A Tia Joaquina empresta os panos da loiça e os lençóis que hão-de servir de traje aos apóstolos.
À volta duma mesa emprestada pelo carpinteiro, com uma toalha branca de linho e richelieu emprestada pela D. Francisca, debaixo duma tenda da venda da fruta decorada à imagem da última ceia de Da Vinci em versão pobre, o povo assiste emocionado a esse momento canibal em que o redentor ofereceu a sua carne e o seu sangue.
Depois vêm os soldados romanos, todos limpinhos e de igual. Os tecidos foram comprados no Paga Pouco da cidade mais próxima, ainda no carnaval, que é quando os há mais vistosos e acetinados.
E é vê-los pelo monte acima até à horta do Tio Manuel, situada na parte mais alta da terra, onde se há-de assistir em êxtase ao momento da cruxificação. À frente o homem da cruz, rodeado das mulheres e castigado pelos soldados. Atrás o povo, de roupa domingueira e guarda-chuva, que nesta altura o tempo é traiçoeiro.

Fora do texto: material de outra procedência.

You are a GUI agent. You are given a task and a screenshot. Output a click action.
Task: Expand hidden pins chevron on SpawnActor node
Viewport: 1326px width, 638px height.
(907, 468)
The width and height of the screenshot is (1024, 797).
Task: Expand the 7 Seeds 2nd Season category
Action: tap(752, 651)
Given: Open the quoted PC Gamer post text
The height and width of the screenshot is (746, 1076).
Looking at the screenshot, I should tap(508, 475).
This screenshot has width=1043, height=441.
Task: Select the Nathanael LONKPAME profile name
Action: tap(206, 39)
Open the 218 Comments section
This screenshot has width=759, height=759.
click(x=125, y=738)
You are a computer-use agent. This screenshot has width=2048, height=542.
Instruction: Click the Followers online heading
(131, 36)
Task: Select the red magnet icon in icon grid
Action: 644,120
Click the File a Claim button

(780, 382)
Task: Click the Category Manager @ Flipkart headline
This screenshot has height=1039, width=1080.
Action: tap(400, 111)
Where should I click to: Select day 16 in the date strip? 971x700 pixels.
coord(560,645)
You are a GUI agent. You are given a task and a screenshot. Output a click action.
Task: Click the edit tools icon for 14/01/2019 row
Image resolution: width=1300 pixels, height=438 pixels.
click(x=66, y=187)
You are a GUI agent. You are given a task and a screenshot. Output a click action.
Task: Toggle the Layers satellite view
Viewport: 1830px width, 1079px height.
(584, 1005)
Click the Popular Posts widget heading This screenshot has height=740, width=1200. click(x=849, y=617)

E o Joaquim Augusto, escolhido para Cristo entre todos os rapazes que bebem minis no café à noite e atiram piropos às raparigas. Está tão lindo na sua cabeleira luxuriante de canudos! Quase que nem se nota a barriguinha que já espreita, um pouquinho saliente, mas quase nada! A Tatiana suspira! Foi escolhida para Maria Madalena. E o ar de sofrimento autêntico que ostenta, elogiado por todos (quem diria que tem tanto jeito esta pequena!), não é fingido. É o desespero de não saber se, hoje, aquele Cristo amarrado na cruz, junto das couves e dos feijões do Tio Manuel, vai finalmente olhar para baixo e vê-la!